A 2D generic multi-surface cohesive zone model for simulating FRP-to-concrete mixed-mode debonding failure

Abstract

This paper proposes a 2D generic multi-surface cohesive zone model to simulate the debonding failure process of FRP-to-concrete joints within the framework of plasticity theory. The model combines a tension cut-off yield surface with a Coulomb friction yield surface, which can accurately predict the coupled mixed-mode debonding behaviour. Non-associated flow rule is adopted by the Coulomb friction yield formulation to reproduce the dilation effect, while the tension cut-off criterion is responsible for simulating the separation in the normal direction between two bonded substrates. Given the potential non-convergence problems caused by the presence of vertex region at the intersections between two yield surfaces, a remedy measure using the implicit backward Euler integration method incorporating Koiter’s rule and coupled independent state variables is applied.
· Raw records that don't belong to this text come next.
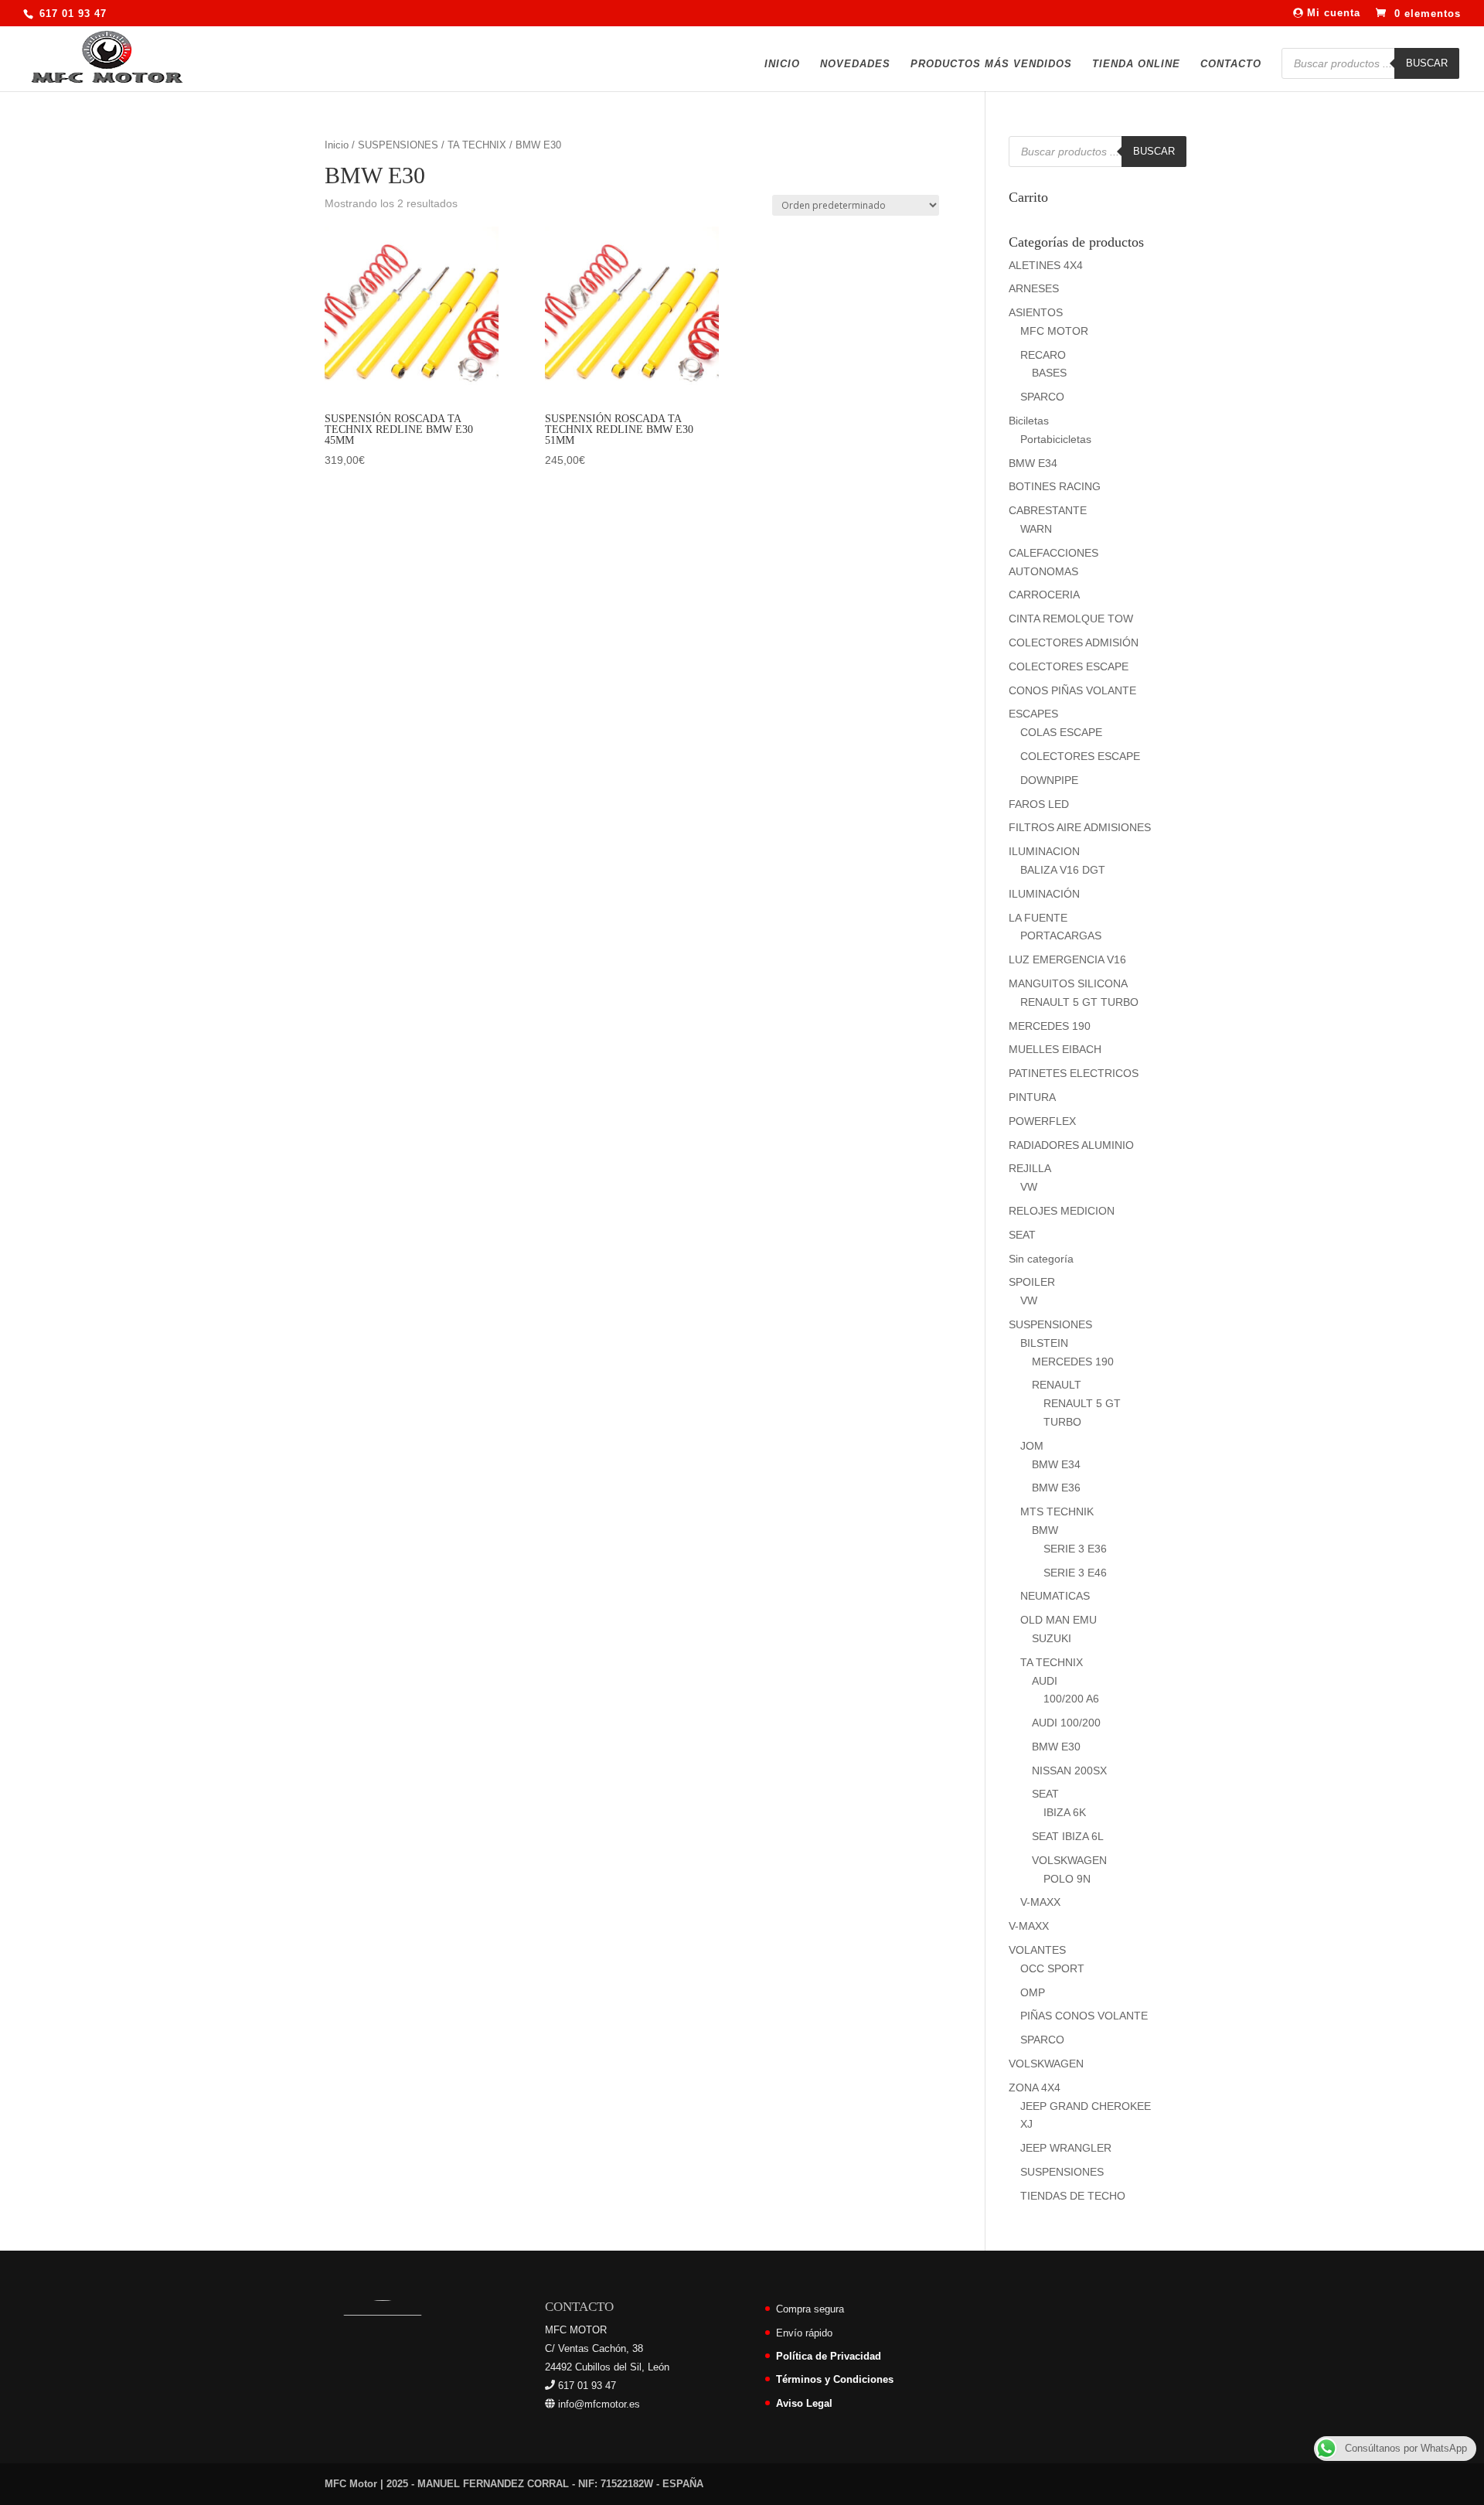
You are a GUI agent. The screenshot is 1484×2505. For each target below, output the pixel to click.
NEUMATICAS (1055, 1596)
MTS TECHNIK (1057, 1511)
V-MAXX (1040, 1902)
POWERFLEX (1042, 1121)
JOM (1031, 1446)
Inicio (337, 145)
The proposed 2D interface model is versatile, and its accuracy has been validated by comparing the predicted results with their test counterparts from literature in different aspects, including the capacities of capturing mixed-mode failure, dilation behaviour, lateral compression effect, FRP deformation, and local bond stress-slip relationship. The model’s good compatibility with the constitutive relationship of CDP (concrete damaged plasticity) is also demonstrated.